DATASET EXCERPTS »
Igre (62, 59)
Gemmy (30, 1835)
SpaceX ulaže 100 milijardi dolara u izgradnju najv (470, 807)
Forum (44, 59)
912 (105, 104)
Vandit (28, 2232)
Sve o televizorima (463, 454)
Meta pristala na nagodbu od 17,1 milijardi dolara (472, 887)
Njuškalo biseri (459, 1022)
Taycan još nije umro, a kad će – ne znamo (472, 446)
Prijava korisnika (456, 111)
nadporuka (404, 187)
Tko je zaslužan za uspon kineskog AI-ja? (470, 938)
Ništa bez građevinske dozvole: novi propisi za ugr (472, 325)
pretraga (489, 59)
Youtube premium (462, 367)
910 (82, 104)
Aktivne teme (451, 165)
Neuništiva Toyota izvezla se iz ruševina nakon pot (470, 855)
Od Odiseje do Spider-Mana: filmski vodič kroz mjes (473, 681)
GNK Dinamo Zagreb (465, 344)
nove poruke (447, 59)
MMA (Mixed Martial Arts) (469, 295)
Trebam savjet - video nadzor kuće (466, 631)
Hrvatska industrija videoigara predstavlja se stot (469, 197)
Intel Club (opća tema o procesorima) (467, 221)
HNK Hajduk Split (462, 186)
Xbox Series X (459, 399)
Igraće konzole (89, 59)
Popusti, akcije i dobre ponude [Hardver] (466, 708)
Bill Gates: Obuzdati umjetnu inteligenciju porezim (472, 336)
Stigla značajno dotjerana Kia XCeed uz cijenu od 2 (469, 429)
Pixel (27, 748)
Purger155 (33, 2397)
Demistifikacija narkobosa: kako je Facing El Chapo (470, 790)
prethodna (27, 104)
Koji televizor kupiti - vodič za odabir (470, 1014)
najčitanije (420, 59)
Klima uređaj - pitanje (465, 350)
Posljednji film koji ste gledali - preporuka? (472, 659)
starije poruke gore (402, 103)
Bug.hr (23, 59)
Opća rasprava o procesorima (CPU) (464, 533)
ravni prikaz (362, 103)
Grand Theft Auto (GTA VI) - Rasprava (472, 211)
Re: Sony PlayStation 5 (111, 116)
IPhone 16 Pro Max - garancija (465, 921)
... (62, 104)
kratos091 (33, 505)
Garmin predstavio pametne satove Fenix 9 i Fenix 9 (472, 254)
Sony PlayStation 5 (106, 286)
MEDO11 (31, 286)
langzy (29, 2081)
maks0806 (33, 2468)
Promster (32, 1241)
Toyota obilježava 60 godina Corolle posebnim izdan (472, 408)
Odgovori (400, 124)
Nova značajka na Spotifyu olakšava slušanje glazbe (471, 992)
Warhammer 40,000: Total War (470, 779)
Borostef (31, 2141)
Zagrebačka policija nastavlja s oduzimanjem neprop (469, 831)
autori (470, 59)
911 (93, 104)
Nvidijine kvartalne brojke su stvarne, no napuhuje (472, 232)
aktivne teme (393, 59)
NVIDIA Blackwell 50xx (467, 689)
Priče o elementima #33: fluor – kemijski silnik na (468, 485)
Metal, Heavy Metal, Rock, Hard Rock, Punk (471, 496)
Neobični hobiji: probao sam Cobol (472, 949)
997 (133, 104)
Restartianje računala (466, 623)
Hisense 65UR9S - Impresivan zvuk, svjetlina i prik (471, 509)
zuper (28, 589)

EXERCISE INSTRUCTIONS » List each line of the records that holds the string "procesorima".

TASK OUTPUT »
Intel Club (opća tema o procesorima) (467, 221)
Opća rasprava o procesorima (CPU) (464, 533)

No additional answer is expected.